O charme da ignorância voluntária

Paulo Siuves

Crônica ‘O charme da ignorância voluntária’

Paulo Siuves
Paulo Siuves
magem criada por IA do Grok
Imagem criada por IA do Grok

Os personagens desta crônica — o Senhor Dupont e a Senhora Lambert — são fictícios. Qualquer semelhança com pessoas reais é, como se diz, mero sintoma do tempo em que vivemos.

O Senhor Dupont, homem de hábitos educados e opiniões leves, decidiu há algum tempo que saber demais atrapalha o humor. “A ignorância é uma bênção, meu caro”, costuma dizer, “é um silêncio que ninguém interrompe.” Há algo de poético nessa recusa: ele lê pouco, opina com serenidade e conserva um brilho tranquilo de quem já não se abala com o peso dos fatos.

Mas sua calma tem um preço. A sua é uma ignorância voluntária, cuidadosamente escolhida — um abrigo contra o esforço de pensar. Não é a falta de acesso ao saber, mas a recusa a atravessar o desconforto que o pensamento impõe.

Chamam isso, em certos círculos, de aliteracia: a capacidade de ler sem realmente integrar a leitura à vida. No caso do Senhor Dupont, a palavra ganha um novo sentido — o da incapacidade voluntária de ler o que desafia suas certezas. Ele lê apenas o que confirma o que já acredita. Evita atravessar a fronteira de outro espectro político, outra cultura, outro modo de ver o mundo. “É muito esforço”, diz. E é mesmo. Pensar exige o desconforto de se ver descobrindo.

A Senhora Lambert, ex-professora de História, segue caminho distinto, mas com idêntico propósito. Descobriu que a aparência de simplicidade é um poderoso instrumento de aceitação pública. Fala com doçura e erros calculados, simplifica ideias complexas até que caibam num slogan e aprendeu a transformar o ‘não sei’ em forma de carisma. Sua ‘autenticidade’ é uma estratégia: a encenação da ignorância como prova de pureza moral.
Não é burrice, é cálculo. Um tipo de esperteza que entende o valor de parecer vulnerável num tempo em que pensar virou sinônimo de arrogância.

Entre Dupont e Lambert, a sociedade encontra o equilíbrio perfeito entre o alheamento e a conveniência. Um não quer pensar; a outra lucra por não parecer pensar. E ambos representam algo maior: o triunfo de uma cultura que premia o desinteresse e suspende a responsabilidade de compreender.

Talvez o desafio contemporâneo não seja mais iluminar os que estão no escuro, mas convencer os que se habituaram à penumbra de que vale a pena abrir os olhos. O problema é que, hoje, a escuridão é confortável — e o conforto é politicamente rentável.

A ignorância se tornou uma mercadoria emocional: vende-se como serenidade, compartilha-se como humildade, consome-se como estilo de vida.

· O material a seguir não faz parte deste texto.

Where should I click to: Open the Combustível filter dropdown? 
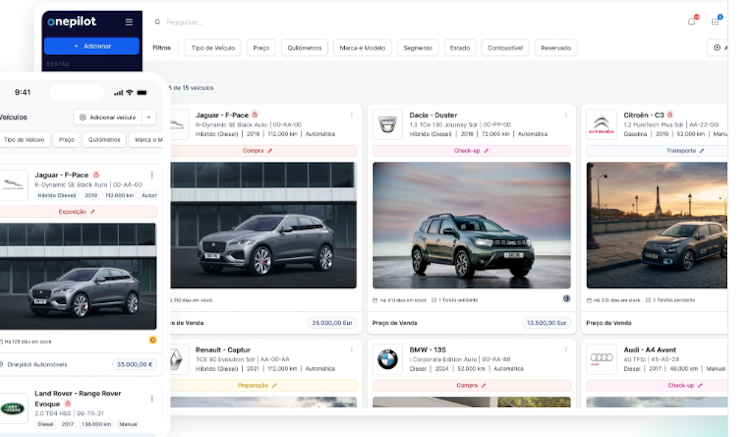[x=505, y=48]
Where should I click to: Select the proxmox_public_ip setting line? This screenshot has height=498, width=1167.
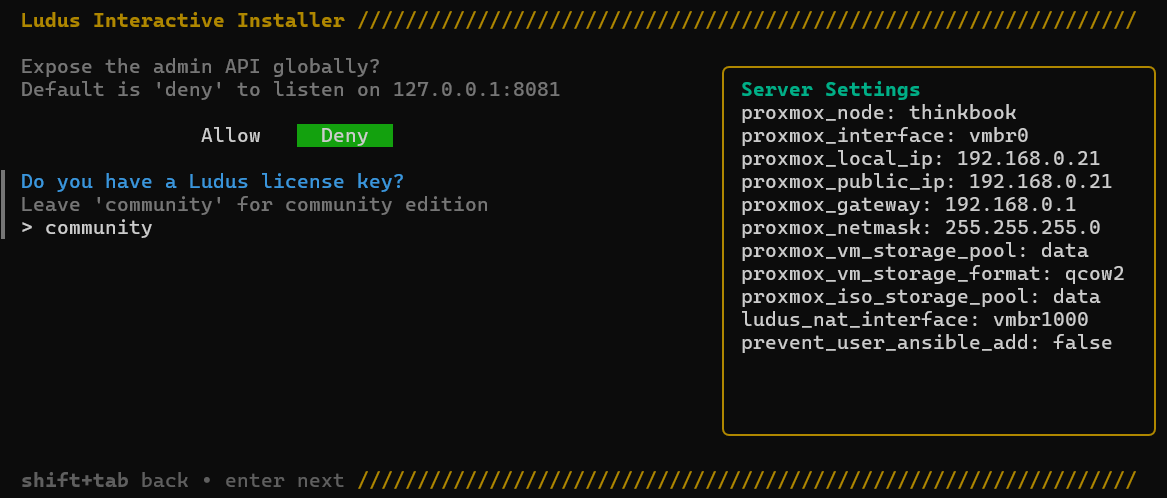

E o conhecimento, cada vez mais, parece um fardo: quem pensa demais, inquieta; quem lê o que o outro lado escreve, é suspeito; quem duvida, incomoda.

No fim, talvez a verdadeira lucidez esteja em não desistir de pensar — mesmo cansado, mesmo sozinho, mesmo quando o silêncio do mundo parece mais convidativo. Porque se há um luxo que ainda resiste ao tempo, não é o da ignorância tranquila, mas o da consciência desperta.